3 - A impugnação judicial do acto de delimitação com fundamento em vícios próprios do acto que se não traduzam numa questão de propriedade ou posse realiza-se nos termos do Código de Processo nos Tribunais Administrativos.
Artigo 11.º
Taxas
1 - A apreciação dos processos de iniciativa dos particulares está sujeita ao pagamento de uma taxa destinada a custear os encargos administrativos inerentes ao procedimento, cujo valor é fixado em portaria a aprovar pelo membro do Governo responsável pela área do ambiente.2 - O pagamento da taxa é prévio à apresentação do requerimento, devendo o mesmo ser liminarmente rejeitado se não for instruído com o comprovativo de pagamento, sendo a taxa restituída por inteiro se o procedimento vier a ser arquivado antecipadamente nos termos do n.º 5 do artigo 9.º 3 - A receita gerada pela cobrança da taxa constitui receita própria do INAG, I. P.
Artigo 12.º
Regime transitório
1 - Sem prejuízo do disposto na Lei 54/2005, de 15 de Dezembro, os processos de delimitação pendentes à data da entrada em vigor do presente decreto-lei são apreciados ao abrigo e nos termos das normas procedimentais aplicáveis à data do seu início, excepto se vierem ser submetidos ao regime do presente decreto-lei por despacho conjunto dos membros do Governo responsáveis pelas áreas da defesa nacional e do ambiente, considerando o período de tempo decorrido desde o seu início e desde que salvaguardados os actos praticados e as diligências efectuadas.2 - A homologação da proposta de delimitação elaborada pela comissão de delimitação compete, em qualquer caso, ao Conselho de Ministros ou, por sua delegação, ao membro do Governo responsável pela área do ambiente.

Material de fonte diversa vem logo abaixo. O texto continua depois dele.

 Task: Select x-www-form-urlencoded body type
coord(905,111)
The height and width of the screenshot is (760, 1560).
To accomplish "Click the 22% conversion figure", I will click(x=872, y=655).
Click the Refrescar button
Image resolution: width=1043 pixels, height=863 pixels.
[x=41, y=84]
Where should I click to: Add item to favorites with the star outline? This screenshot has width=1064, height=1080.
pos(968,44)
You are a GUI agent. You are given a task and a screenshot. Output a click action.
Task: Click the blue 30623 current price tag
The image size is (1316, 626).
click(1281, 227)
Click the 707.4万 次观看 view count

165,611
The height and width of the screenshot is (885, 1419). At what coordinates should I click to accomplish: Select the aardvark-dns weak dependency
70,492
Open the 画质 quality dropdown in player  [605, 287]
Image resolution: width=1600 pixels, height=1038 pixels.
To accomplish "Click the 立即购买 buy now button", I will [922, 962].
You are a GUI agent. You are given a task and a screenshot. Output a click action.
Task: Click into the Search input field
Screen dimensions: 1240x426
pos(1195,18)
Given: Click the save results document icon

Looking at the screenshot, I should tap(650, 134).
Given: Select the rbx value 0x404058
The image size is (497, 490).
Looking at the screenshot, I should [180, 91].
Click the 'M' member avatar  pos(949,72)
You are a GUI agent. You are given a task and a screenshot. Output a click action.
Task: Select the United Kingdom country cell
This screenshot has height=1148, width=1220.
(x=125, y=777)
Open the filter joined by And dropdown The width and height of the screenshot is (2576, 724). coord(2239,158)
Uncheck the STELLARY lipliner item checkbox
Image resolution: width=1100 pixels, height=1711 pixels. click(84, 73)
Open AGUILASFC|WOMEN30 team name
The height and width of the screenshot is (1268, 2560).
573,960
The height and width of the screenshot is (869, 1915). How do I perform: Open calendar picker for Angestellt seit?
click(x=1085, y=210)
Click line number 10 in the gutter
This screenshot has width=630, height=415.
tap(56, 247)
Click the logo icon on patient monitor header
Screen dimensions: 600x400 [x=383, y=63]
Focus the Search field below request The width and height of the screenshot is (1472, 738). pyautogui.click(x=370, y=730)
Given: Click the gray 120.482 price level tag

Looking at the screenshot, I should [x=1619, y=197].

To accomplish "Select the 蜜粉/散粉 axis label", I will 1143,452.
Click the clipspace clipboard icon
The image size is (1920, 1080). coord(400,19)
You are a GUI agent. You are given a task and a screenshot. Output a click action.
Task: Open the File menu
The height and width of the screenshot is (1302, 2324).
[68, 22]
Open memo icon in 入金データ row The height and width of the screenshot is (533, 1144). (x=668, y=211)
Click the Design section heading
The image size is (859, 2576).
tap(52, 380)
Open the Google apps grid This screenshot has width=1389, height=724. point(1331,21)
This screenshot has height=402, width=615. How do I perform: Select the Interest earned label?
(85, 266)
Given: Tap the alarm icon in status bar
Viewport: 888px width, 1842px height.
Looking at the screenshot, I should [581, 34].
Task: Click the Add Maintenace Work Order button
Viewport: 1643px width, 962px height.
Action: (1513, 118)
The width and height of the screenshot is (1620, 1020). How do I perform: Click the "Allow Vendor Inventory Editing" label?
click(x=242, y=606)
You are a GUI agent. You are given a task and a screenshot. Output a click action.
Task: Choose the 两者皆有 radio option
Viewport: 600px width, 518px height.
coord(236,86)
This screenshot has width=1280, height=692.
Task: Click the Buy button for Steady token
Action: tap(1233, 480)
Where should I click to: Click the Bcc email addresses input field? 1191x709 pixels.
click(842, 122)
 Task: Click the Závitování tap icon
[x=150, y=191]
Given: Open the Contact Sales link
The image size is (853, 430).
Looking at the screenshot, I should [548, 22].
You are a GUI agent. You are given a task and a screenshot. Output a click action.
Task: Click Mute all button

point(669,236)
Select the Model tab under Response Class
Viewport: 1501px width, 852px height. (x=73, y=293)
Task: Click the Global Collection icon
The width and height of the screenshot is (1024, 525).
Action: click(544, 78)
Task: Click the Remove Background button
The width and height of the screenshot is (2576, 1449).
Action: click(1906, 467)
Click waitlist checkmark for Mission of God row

3 - Os interessados nos processos de delimitação em curso devem ser notificados pelo INAG, I. P., para declararem, no prazo de um mês, se desejam continuar os processos respectivos, atento o disposto no n.º 1 do artigo 15.º da Lei 54/2005, de 15 de Novembro, devendo os mesmos ser arquivados se os interessados assim o declararem.
Artigo 13.º
Entrada em vigor
O presente decreto-lei entra em vigor no dia seguinte ao da sua publicação.Visto e aprovado em Conselho de Ministros de 28 de Junho de 2007. - José Sócrates Carvalho Pinto de Sousa - Henrique Nuno Pires Severiano Teixeira - Alberto Bernardes Costa -Francisco Carlos da Graça Nunes Correia - Mário Lino Soares Correia.
Promulgado em 27 de Setembro de 2007.
Publique-se.O Presidente da República, Aníbal Cavaco Silva.
Referendado em 1 de Outubro de 2007.
O Primeiro-Ministro, José Sócrates Carvalho Pinto de Sousa.